Exercise goal:
Would you restate all the entries exactly, leaving nothing out?

Provided records Block Start

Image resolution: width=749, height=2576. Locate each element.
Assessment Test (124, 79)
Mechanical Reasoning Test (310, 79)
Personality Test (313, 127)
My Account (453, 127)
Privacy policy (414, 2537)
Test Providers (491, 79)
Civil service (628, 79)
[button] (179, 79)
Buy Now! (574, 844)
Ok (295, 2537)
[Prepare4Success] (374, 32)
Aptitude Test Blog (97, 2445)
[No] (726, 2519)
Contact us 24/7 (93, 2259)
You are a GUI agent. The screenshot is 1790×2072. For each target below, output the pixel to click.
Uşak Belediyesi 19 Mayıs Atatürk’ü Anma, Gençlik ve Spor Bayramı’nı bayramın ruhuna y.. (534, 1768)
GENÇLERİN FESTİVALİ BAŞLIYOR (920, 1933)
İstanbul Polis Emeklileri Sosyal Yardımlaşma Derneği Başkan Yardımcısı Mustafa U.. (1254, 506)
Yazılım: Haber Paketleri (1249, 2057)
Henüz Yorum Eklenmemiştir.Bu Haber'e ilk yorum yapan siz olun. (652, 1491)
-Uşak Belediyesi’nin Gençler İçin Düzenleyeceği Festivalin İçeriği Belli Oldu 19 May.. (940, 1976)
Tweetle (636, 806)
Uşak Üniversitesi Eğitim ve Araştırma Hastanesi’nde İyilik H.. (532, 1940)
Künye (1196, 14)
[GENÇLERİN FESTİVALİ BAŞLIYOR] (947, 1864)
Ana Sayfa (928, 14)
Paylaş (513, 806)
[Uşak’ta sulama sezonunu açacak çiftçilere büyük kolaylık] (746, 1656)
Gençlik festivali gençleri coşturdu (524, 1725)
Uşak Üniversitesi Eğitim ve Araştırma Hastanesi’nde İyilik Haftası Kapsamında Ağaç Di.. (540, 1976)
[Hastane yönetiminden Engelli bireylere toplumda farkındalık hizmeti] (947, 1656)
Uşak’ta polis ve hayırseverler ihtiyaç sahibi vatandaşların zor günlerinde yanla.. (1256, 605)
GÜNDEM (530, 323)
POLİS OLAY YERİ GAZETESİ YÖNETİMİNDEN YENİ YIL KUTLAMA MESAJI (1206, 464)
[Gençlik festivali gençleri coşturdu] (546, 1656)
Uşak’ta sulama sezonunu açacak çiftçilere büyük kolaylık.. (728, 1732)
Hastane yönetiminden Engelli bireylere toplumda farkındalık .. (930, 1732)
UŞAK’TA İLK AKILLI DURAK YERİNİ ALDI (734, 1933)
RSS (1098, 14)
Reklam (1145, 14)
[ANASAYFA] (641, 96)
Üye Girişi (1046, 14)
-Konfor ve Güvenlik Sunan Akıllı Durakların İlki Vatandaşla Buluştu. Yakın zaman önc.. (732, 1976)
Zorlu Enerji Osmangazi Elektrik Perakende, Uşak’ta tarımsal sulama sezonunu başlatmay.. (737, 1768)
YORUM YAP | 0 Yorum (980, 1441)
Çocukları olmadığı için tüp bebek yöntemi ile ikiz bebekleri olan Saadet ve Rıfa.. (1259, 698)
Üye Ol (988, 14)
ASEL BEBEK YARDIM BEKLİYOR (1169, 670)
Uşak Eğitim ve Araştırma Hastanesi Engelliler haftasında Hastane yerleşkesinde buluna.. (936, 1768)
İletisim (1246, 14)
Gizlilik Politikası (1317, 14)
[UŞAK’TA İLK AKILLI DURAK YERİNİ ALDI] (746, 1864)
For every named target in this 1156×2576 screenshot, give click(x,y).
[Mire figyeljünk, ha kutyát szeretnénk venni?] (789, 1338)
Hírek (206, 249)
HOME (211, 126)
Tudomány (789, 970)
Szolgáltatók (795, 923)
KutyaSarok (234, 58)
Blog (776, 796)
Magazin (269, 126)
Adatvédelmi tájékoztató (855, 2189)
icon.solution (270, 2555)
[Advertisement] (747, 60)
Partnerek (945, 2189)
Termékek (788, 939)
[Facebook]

Provided records Block End

Response to the task:
Image resolution: width=749, height=2576. Locate each element.
Assessment Test (124, 79)
Mechanical Reasoning Test (310, 79)
Personality Test (313, 127)
My Account (453, 127)
Privacy policy (414, 2537)
Test Providers (491, 79)
Civil service (628, 79)
[button] (179, 79)
Buy Now! (574, 844)
Ok (295, 2537)
[Prepare4Success] (374, 32)
Aptitude Test Blog (97, 2445)
[No] (726, 2519)
Contact us 24/7 (93, 2259)
You are a GUI agent. The screenshot is 1790×2072. For each target below, output the pixel to click.
Uşak Belediyesi 19 Mayıs Atatürk’ü Anma, Gençlik ve Spor Bayramı’nı bayramın ruhuna y.. (534, 1768)
GENÇLERİN FESTİVALİ BAŞLIYOR (920, 1933)
İstanbul Polis Emeklileri Sosyal Yardımlaşma Derneği Başkan Yardımcısı Mustafa U.. (1254, 506)
Yazılım: Haber Paketleri (1249, 2057)
Henüz Yorum Eklenmemiştir.Bu Haber'e ilk yorum yapan siz olun. (652, 1491)
-Uşak Belediyesi’nin Gençler İçin Düzenleyeceği Festivalin İçeriği Belli Oldu 19 May.. (940, 1976)
Tweetle (636, 806)
Uşak Üniversitesi Eğitim ve Araştırma Hastanesi’nde İyilik H.. (532, 1940)
Künye (1196, 14)
[GENÇLERİN FESTİVALİ BAŞLIYOR] (947, 1864)
Ana Sayfa (928, 14)
Paylaş (513, 806)
[Uşak’ta sulama sezonunu açacak çiftçilere büyük kolaylık] (746, 1656)
Gençlik festivali gençleri coşturdu (524, 1725)
Uşak Üniversitesi Eğitim ve Araştırma Hastanesi’nde İyilik Haftası Kapsamında Ağaç Di.. (540, 1976)
[Hastane yönetiminden Engelli bireylere toplumda farkındalık hizmeti] (947, 1656)
Uşak’ta polis ve hayırseverler ihtiyaç sahibi vatandaşların zor günlerinde yanla.. (1256, 605)
GÜNDEM (530, 323)
POLİS OLAY YERİ GAZETESİ YÖNETİMİNDEN YENİ YIL KUTLAMA MESAJI (1206, 464)
[Gençlik festivali gençleri coşturdu] (546, 1656)
Uşak’ta sulama sezonunu açacak çiftçilere büyük kolaylık.. (728, 1732)
Hastane yönetiminden Engelli bireylere toplumda farkındalık .. (930, 1732)
UŞAK’TA İLK AKILLI DURAK YERİNİ ALDI (734, 1933)
RSS (1098, 14)
Reklam (1145, 14)
[ANASAYFA] (641, 96)
Üye Girişi (1046, 14)
-Konfor ve Güvenlik Sunan Akıllı Durakların İlki Vatandaşla Buluştu. Yakın zaman önc.. (732, 1976)
Zorlu Enerji Osmangazi Elektrik Perakende, Uşak’ta tarımsal sulama sezonunu başlatmay.. (737, 1768)
YORUM YAP | 0 Yorum (980, 1441)
Çocukları olmadığı için tüp bebek yöntemi ile ikiz bebekleri olan Saadet ve Rıfa.. (1259, 698)
Üye Ol (988, 14)
ASEL BEBEK YARDIM BEKLİYOR (1169, 670)
Uşak Eğitim ve Araştırma Hastanesi Engelliler haftasında Hastane yerleşkesinde buluna.. (936, 1768)
İletisim (1246, 14)
Gizlilik Politikası (1317, 14)
[UŞAK’TA İLK AKILLI DURAK YERİNİ ALDI] (746, 1864)
For every named target in this 1156×2576 screenshot, give click(x,y).
[Mire figyeljünk, ha kutyát szeretnénk venni?] (789, 1338)
Hírek (206, 249)
HOME (211, 126)
Tudomány (789, 970)
Szolgáltatók (795, 923)
KutyaSarok (234, 58)
Blog (776, 796)
Magazin (269, 126)
Adatvédelmi tájékoztató (855, 2189)
icon.solution (270, 2555)
[Advertisement] (747, 60)
Partnerek (945, 2189)
Termékek (788, 939)
[Facebook]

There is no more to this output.